Il pensiero di Lorenzo De Santis sull'arrivo di Pellegrino
L'intermediario di mercato Lorenzo De Santis, è intervenuto ai microfoni di Radio FirenzeViola per parlare di Mateo Pellegrino:
"È un profilo che a me piace molto. È il classico giocatore che viene valorizzato e apprezzato molto più in Italia rispetto all'Argentina, dove sono di bocca buona e prediligono centravanti come Julian Alvarez o Lautaro Martinez. Attaccanti come Pellegrino, così come era stato qualche anno fa per Retegui, fanno invece più fatica a essere considerati in patria".
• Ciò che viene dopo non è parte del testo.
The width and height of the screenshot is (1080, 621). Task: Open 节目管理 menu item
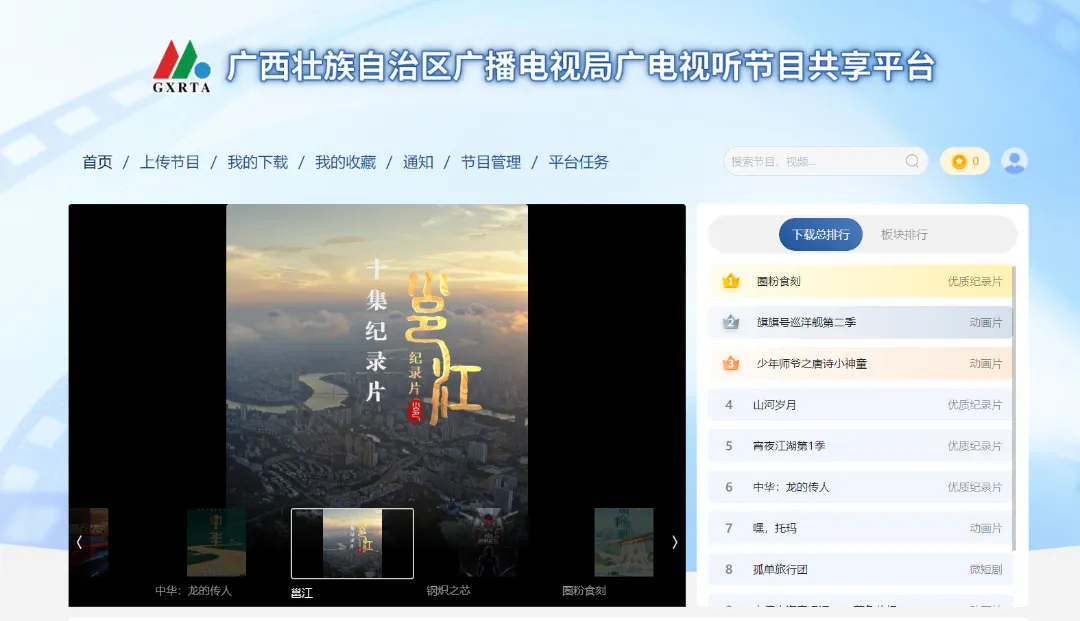(491, 162)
"Vedo delle analogie con Retegui: hanno caratteristiche diverse, ma sono simili per struttura, capacità di essere dominanti nel gioco aereo e di fare reparto. Pellegrino ha segnato molti gol di testa, con intuizioni e anticipi sul primo palo, ma il Parma non era una squadra che sviluppava un gioco particolarmente offensivo. Questo gli ha permesso comunque di trovare gli spazi giusti".
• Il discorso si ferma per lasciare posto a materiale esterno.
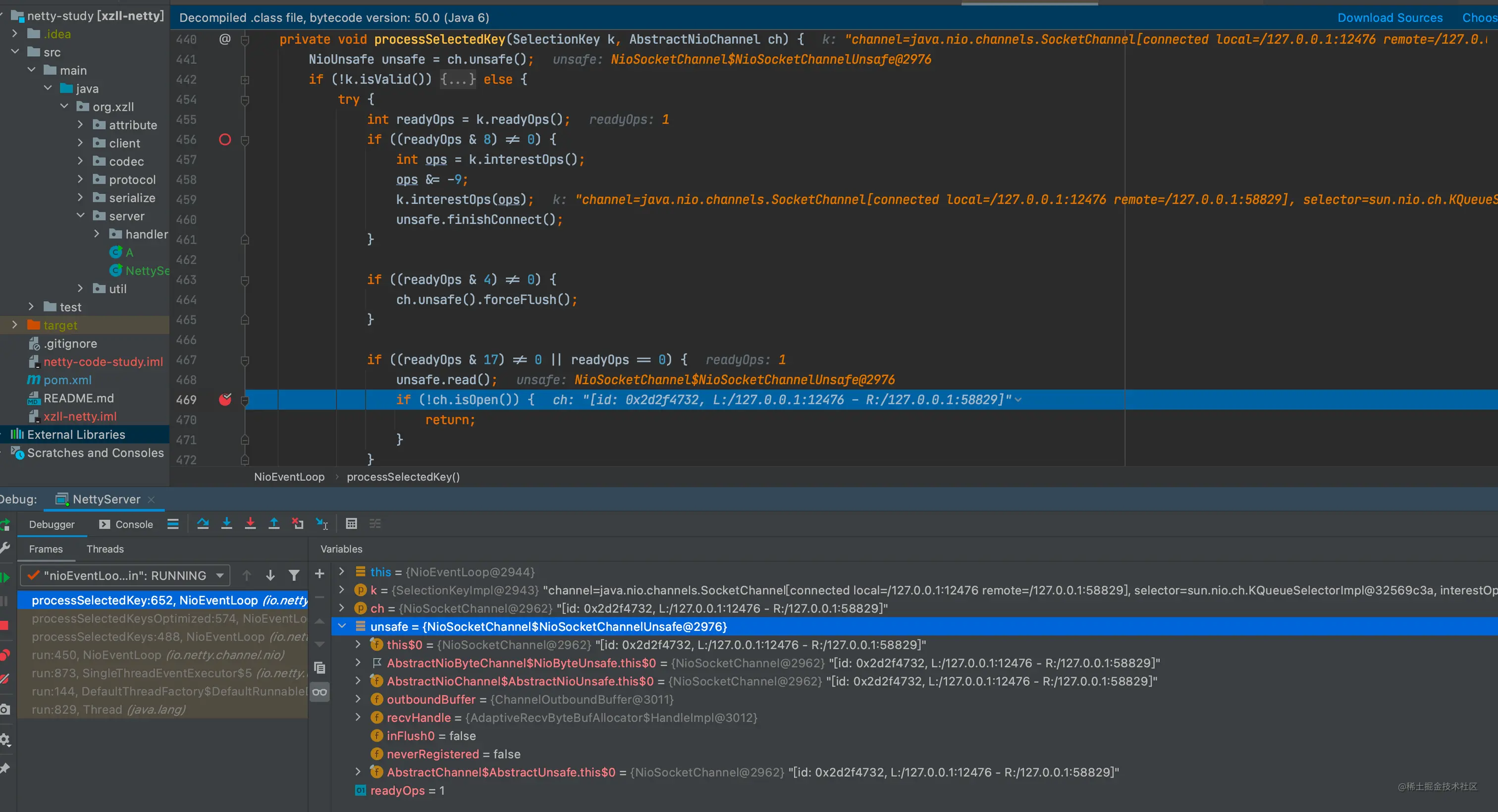1498x812 pixels.
Task: Open pom.xml in the project tree
Action: [x=67, y=380]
Sulla coppia Kean-Pellegrino: "Credo che possano giocare insieme in certe partite e in determinati momenti. Grosso sta stringendo gli esterni e non escludo che possa passare a un rombo, con Mastantuono trequartista e due punte. I giocatori forti si trova sempre il modo di farli giocare insieme. Pellegrino ha le spalle larghe e la responsabilità di partire, sulla carta, come potenziale titolare. Se però dovesse partire Kean, la Fiorentina non potrebbe accontentarsi di un'alternativa: dovrebbe arrivare un giocatore di livello perlomeno simile a quello di Pellegrino".